## TASK PROMPT
Copy out all of the rows below word for word, changing nothing.

## EXTRACTED MATERIAL
==============================

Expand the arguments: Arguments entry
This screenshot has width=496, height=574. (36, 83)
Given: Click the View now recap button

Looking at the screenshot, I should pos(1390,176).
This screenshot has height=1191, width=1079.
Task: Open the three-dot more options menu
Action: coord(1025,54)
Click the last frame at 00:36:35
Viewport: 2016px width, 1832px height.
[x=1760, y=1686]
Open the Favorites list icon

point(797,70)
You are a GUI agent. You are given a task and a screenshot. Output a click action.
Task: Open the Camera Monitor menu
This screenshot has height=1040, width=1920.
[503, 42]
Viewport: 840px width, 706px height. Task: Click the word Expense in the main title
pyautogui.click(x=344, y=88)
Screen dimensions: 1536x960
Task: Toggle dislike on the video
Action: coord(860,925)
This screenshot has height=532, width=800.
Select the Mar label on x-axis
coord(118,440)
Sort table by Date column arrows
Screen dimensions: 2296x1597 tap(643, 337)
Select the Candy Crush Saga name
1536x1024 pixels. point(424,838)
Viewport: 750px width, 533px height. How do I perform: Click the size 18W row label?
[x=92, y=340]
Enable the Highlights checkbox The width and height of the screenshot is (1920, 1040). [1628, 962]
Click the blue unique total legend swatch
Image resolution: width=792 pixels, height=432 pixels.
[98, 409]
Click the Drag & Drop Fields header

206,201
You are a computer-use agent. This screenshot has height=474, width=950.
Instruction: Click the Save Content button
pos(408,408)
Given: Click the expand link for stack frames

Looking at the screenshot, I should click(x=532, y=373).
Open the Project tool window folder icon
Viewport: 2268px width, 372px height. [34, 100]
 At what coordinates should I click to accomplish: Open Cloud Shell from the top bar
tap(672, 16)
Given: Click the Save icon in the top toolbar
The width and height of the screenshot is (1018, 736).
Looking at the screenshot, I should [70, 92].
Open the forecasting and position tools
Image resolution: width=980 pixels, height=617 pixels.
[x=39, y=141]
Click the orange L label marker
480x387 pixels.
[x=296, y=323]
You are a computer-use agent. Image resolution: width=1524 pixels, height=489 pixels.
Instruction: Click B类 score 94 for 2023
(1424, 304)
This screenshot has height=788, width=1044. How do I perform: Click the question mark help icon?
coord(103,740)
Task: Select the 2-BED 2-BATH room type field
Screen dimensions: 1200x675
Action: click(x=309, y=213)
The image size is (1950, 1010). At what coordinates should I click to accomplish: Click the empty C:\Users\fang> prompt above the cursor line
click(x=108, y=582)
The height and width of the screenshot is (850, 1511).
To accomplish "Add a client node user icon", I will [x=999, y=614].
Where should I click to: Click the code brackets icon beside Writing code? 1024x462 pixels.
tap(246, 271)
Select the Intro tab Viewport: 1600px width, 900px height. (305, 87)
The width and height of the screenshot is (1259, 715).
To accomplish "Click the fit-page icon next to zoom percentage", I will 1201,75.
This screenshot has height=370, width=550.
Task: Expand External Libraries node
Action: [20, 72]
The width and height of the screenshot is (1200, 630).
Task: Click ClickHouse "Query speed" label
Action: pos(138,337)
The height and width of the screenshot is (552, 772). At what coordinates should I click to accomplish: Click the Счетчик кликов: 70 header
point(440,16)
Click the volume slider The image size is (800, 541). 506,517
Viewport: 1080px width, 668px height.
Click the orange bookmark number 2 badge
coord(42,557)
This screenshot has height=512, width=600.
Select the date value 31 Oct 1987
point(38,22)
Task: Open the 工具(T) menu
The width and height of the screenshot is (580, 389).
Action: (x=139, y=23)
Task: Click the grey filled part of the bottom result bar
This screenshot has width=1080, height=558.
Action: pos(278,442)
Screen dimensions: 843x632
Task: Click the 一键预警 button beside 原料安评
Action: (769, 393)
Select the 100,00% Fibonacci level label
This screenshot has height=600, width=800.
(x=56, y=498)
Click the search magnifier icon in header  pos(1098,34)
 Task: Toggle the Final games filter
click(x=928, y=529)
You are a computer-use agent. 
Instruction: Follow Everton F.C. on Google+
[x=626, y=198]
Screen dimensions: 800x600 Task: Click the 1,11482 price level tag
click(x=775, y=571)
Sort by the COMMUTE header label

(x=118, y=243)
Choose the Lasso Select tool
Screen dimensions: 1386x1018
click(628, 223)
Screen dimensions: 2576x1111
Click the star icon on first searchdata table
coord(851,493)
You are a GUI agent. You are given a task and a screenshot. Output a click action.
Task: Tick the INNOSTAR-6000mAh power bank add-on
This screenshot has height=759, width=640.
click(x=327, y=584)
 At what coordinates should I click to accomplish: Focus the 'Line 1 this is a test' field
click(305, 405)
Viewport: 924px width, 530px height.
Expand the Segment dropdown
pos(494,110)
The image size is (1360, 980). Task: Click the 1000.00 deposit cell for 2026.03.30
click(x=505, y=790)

==============================

## RESULT OF THIS EXERCISE
Expand the arguments: Arguments entry
This screenshot has width=496, height=574. (36, 83)
Given: Click the View now recap button

Looking at the screenshot, I should pos(1390,176).
This screenshot has height=1191, width=1079.
Task: Open the three-dot more options menu
Action: coord(1025,54)
Click the last frame at 00:36:35
Viewport: 2016px width, 1832px height.
[x=1760, y=1686]
Open the Favorites list icon

point(797,70)
You are a GUI agent. You are given a task and a screenshot. Output a click action.
Task: Open the Camera Monitor menu
This screenshot has height=1040, width=1920.
[503, 42]
Viewport: 840px width, 706px height. Task: Click the word Expense in the main title
pyautogui.click(x=344, y=88)
Screen dimensions: 1536x960
Task: Toggle dislike on the video
Action: coord(860,925)
This screenshot has height=532, width=800.
Select the Mar label on x-axis
coord(118,440)
Sort table by Date column arrows
Screen dimensions: 2296x1597 tap(643, 337)
Select the Candy Crush Saga name
1536x1024 pixels. point(424,838)
Viewport: 750px width, 533px height. How do I perform: Click the size 18W row label?
[x=92, y=340]
Enable the Highlights checkbox The width and height of the screenshot is (1920, 1040). [1628, 962]
Click the blue unique total legend swatch
Image resolution: width=792 pixels, height=432 pixels.
[98, 409]
Click the Drag & Drop Fields header

206,201
You are a computer-use agent. This screenshot has height=474, width=950.
Instruction: Click the Save Content button
pos(408,408)
Given: Click the expand link for stack frames

Looking at the screenshot, I should click(x=532, y=373).
Open the Project tool window folder icon
Viewport: 2268px width, 372px height. [34, 100]
 At what coordinates should I click to accomplish: Open Cloud Shell from the top bar
tap(672, 16)
Given: Click the Save icon in the top toolbar
The width and height of the screenshot is (1018, 736).
Looking at the screenshot, I should [70, 92].
Open the forecasting and position tools
Image resolution: width=980 pixels, height=617 pixels.
[x=39, y=141]
Click the orange L label marker
480x387 pixels.
[x=296, y=323]
You are a computer-use agent. Image resolution: width=1524 pixels, height=489 pixels.
Instruction: Click B类 score 94 for 2023
(1424, 304)
This screenshot has height=788, width=1044. How do I perform: Click the question mark help icon?
coord(103,740)
Task: Select the 2-BED 2-BATH room type field
Screen dimensions: 1200x675
Action: click(x=309, y=213)
The image size is (1950, 1010). At what coordinates should I click to accomplish: Click the empty C:\Users\fang> prompt above the cursor line
click(x=108, y=582)
The height and width of the screenshot is (850, 1511).
To accomplish "Add a client node user icon", I will [x=999, y=614].
Where should I click to: Click the code brackets icon beside Writing code? 1024x462 pixels.
tap(246, 271)
Select the Intro tab Viewport: 1600px width, 900px height. (305, 87)
The width and height of the screenshot is (1259, 715).
To accomplish "Click the fit-page icon next to zoom percentage", I will 1201,75.
This screenshot has height=370, width=550.
Task: Expand External Libraries node
Action: [20, 72]
The width and height of the screenshot is (1200, 630).
Task: Click ClickHouse "Query speed" label
Action: pos(138,337)
The height and width of the screenshot is (552, 772). At what coordinates should I click to accomplish: Click the Счетчик кликов: 70 header
point(440,16)
Click the volume slider The image size is (800, 541). 506,517
Viewport: 1080px width, 668px height.
Click the orange bookmark number 2 badge
coord(42,557)
This screenshot has height=512, width=600.
Select the date value 31 Oct 1987
point(38,22)
Task: Open the 工具(T) menu
The width and height of the screenshot is (580, 389).
Action: (x=139, y=23)
Task: Click the grey filled part of the bottom result bar
This screenshot has width=1080, height=558.
Action: pos(278,442)
Screen dimensions: 843x632
Task: Click the 一键预警 button beside 原料安评
Action: (769, 393)
Select the 100,00% Fibonacci level label
This screenshot has height=600, width=800.
(x=56, y=498)
Click the search magnifier icon in header  pos(1098,34)
 Task: Toggle the Final games filter
click(x=928, y=529)
You are a computer-use agent. 
Instruction: Follow Everton F.C. on Google+
[x=626, y=198]
Screen dimensions: 800x600 Task: Click the 1,11482 price level tag
click(x=775, y=571)
Sort by the COMMUTE header label

(x=118, y=243)
Choose the Lasso Select tool
Screen dimensions: 1386x1018
click(628, 223)
Screen dimensions: 2576x1111
Click the star icon on first searchdata table
coord(851,493)
You are a GUI agent. You are given a task and a screenshot. Output a click action.
Task: Tick the INNOSTAR-6000mAh power bank add-on
This screenshot has height=759, width=640.
click(x=327, y=584)
 At what coordinates should I click to accomplish: Focus the 'Line 1 this is a test' field
click(305, 405)
Viewport: 924px width, 530px height.
Expand the Segment dropdown
pos(494,110)
The image size is (1360, 980). Task: Click the 1000.00 deposit cell for 2026.03.30
click(x=505, y=790)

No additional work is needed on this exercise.